数日后朝会,陈平、周勃等人本想再提“后宫干政”,可刚要开口,便有朝臣出列,朗声奏道:
“近日太白昼现,谶语四起,皆言女主辅政,乃国之祥瑞。皇后娘娘整顿吏治、清剿贪腐、提拔寒门、充盈国库,正是应天之兆,臣请陛下顺天应人,倚重皇后,安定天下。”
话音一落,数名中立官员纷纷附议,连原本观望的老臣,也低首不言。
陈平脸色一沉,正要驳斥“妖言惑众”,戚懿已然缓步出列,身姿端庄,气场沉稳。
“诸位大人,天象非人力可为,谶语非本宫所造。”她声音清亮,传遍大殿,“臣妾自辅政以来,日夜操劳,唯愿大汉安稳、百姓安乐。若此举合天意、顺民心,那是大汉之福,非臣妾一人之功。

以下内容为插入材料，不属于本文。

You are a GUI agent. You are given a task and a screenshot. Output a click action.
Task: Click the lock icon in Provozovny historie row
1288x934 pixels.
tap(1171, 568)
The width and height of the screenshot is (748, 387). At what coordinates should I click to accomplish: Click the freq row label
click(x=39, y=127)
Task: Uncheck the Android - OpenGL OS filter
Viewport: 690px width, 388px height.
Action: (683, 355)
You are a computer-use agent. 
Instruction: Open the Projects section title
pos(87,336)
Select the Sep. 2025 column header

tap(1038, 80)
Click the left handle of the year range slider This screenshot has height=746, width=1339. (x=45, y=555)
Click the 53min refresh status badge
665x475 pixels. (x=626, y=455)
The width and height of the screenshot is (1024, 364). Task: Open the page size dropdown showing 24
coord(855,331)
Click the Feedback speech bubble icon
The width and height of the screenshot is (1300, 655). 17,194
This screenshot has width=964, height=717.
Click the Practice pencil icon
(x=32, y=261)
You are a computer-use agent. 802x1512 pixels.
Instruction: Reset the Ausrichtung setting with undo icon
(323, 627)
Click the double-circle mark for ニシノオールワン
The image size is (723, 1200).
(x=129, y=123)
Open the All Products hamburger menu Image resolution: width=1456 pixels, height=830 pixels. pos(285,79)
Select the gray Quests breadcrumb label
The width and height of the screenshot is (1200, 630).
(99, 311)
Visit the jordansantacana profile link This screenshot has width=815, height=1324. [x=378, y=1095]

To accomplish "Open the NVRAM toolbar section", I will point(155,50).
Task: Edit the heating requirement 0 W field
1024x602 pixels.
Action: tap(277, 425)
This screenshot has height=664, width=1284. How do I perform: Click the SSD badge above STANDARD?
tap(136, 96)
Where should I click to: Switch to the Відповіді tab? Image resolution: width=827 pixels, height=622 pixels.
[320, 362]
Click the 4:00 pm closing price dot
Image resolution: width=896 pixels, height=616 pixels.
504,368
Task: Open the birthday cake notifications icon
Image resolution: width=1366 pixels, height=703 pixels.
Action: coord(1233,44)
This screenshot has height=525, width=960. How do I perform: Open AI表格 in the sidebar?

”
她顿了顿,目光淡淡扫过功臣派众人:
“若有人仍执着于‘男女之别’,无视天象民心,无视吏治清明,那到底是遵祖制,还是逆天命?”
一句话,压得陈平、周勃等人胸口发闷,却无从辩驳。
反对她,便是逆天象、违谶语,等同于与天下民心作对。
刘邦坐在龙椅上,看着殿内风向尽转,再看戚懿不动声色便扭转大局的手段,心中既有忌惮,更有倚重。